:: Task data ::

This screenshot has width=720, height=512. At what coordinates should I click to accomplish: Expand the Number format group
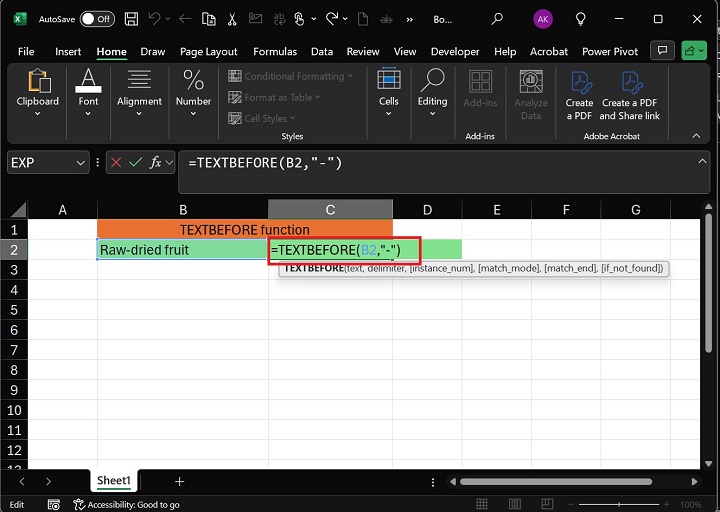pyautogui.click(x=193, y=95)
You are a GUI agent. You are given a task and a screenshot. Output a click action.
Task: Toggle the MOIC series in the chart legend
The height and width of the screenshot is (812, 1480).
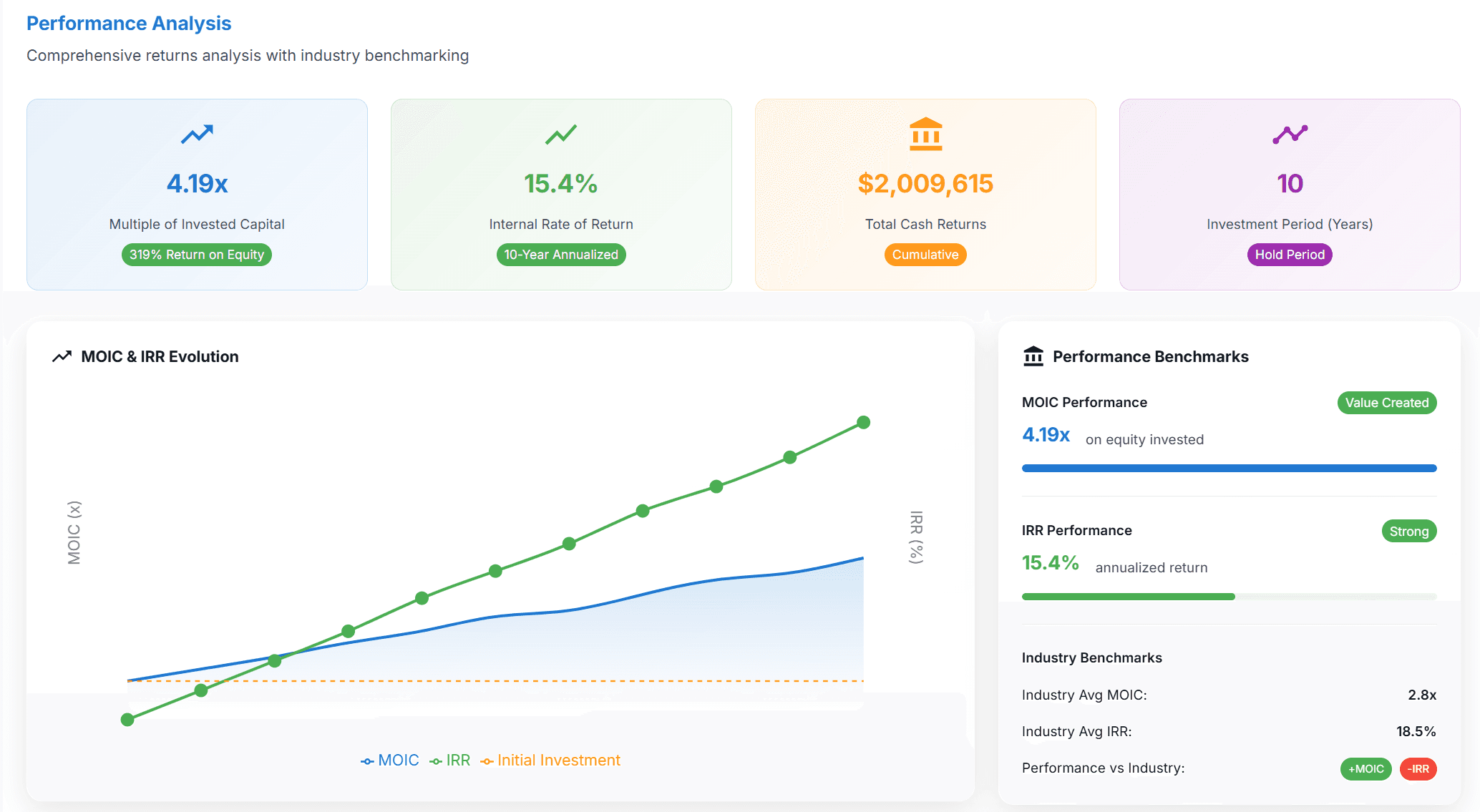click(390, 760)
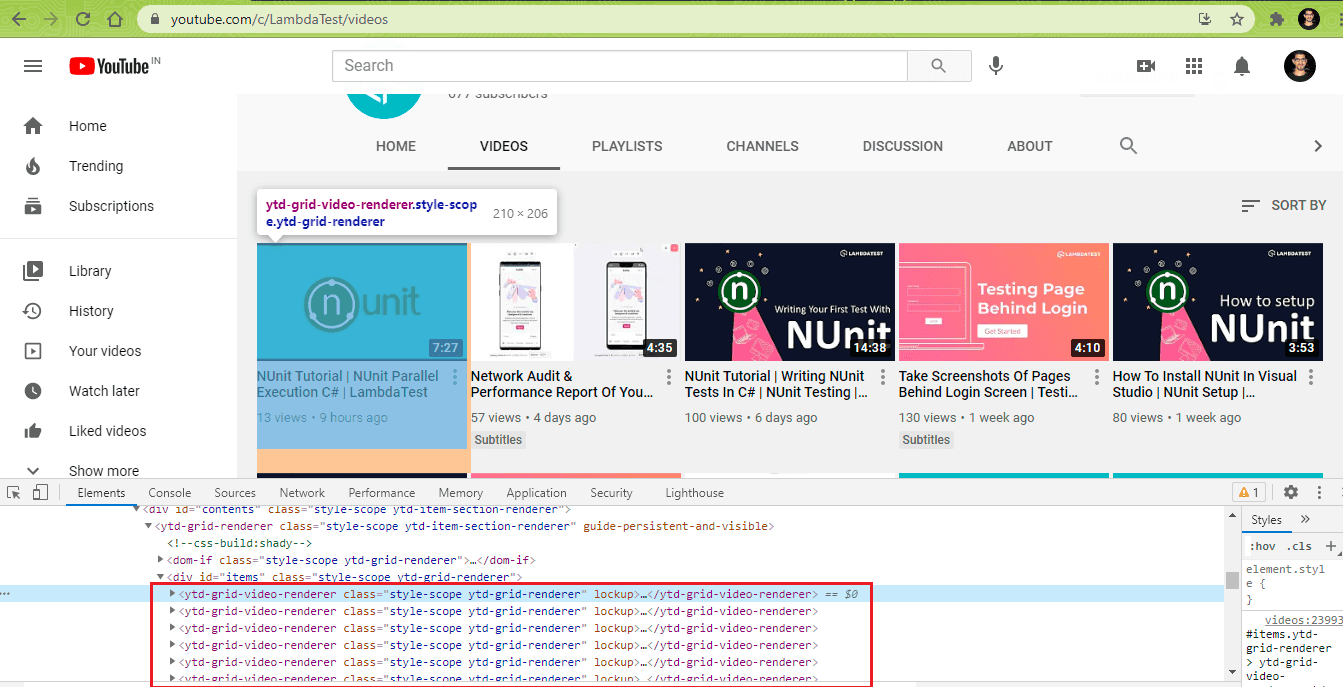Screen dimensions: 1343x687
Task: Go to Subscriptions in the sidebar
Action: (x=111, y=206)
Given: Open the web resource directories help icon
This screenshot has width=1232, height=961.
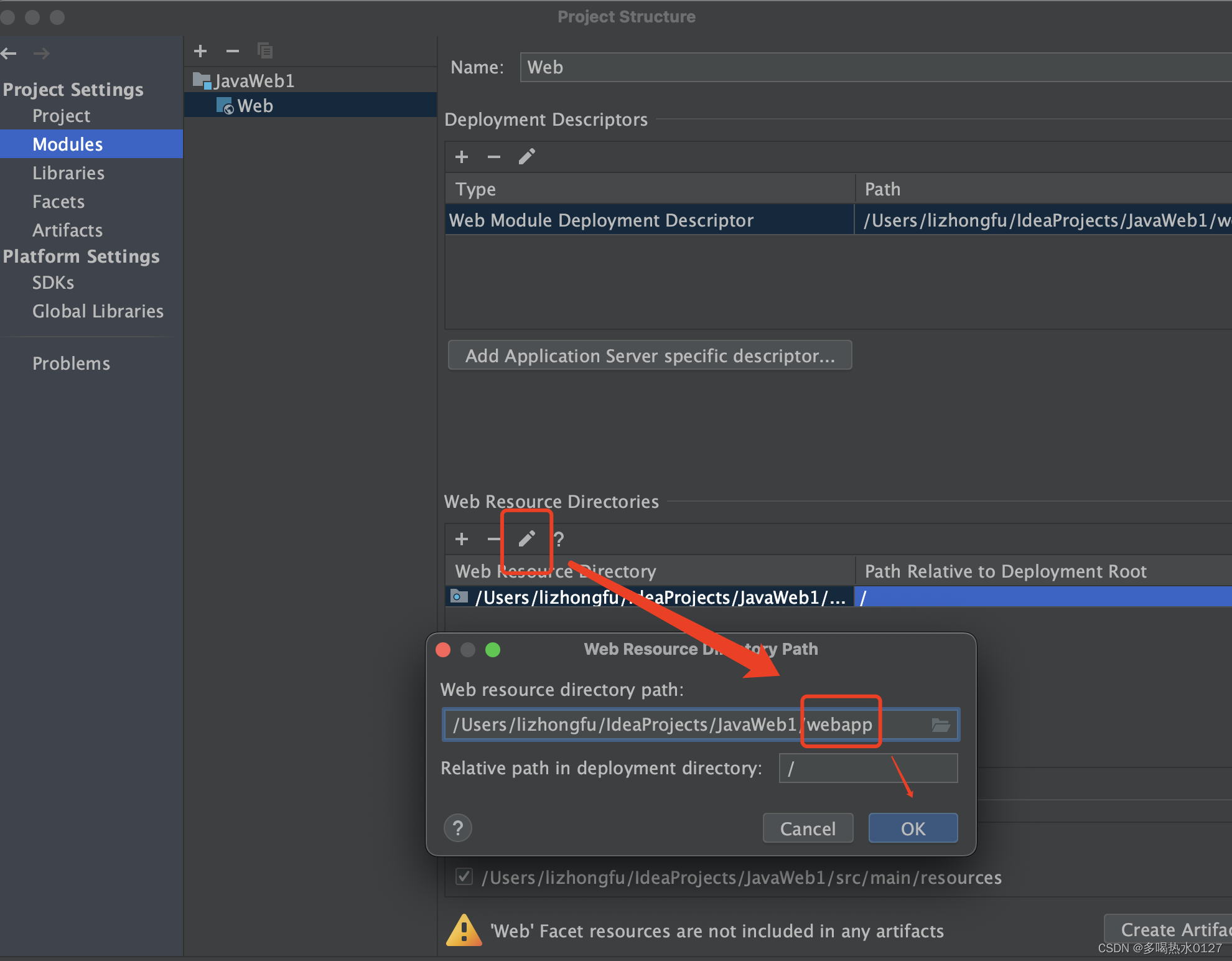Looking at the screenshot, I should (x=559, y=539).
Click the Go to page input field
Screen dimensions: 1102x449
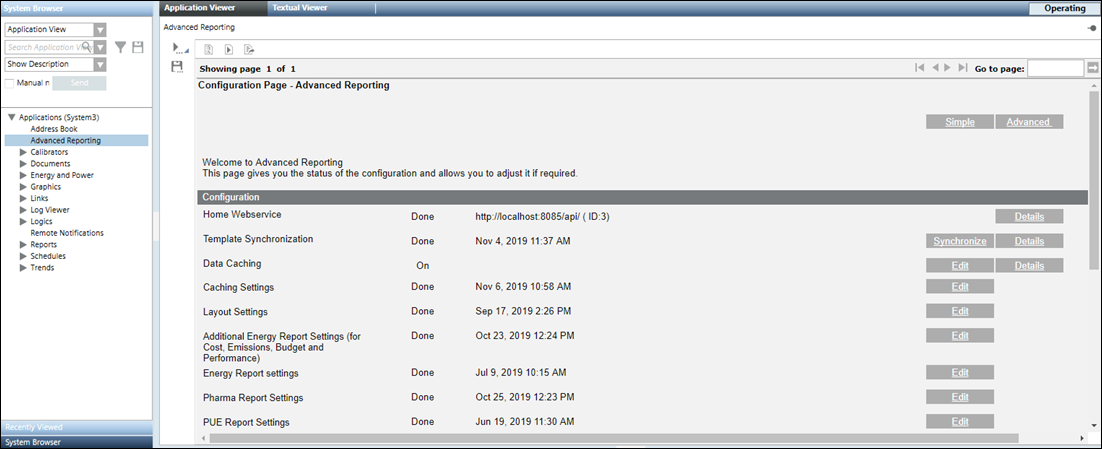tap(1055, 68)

:::

Short exercise: Reproduce all of the data above word for word, omitting the pictures.

Exercise output:
This screenshot has width=720, height=512. At what coordinates should I click to accomplish: Expand the Number format group
pyautogui.click(x=193, y=95)
You are a GUI agent. You are given a task and a screenshot. Output a click action.
Task: Toggle the MOIC series in the chart legend
The height and width of the screenshot is (812, 1480).
click(390, 760)
Screen dimensions: 1343x687
Task: Go to Subscriptions in the sidebar
Action: (x=111, y=206)
Given: Open the web resource directories help icon
This screenshot has width=1232, height=961.
Looking at the screenshot, I should (x=559, y=539).
Click the Go to page input field
Screen dimensions: 1102x449
tap(1055, 68)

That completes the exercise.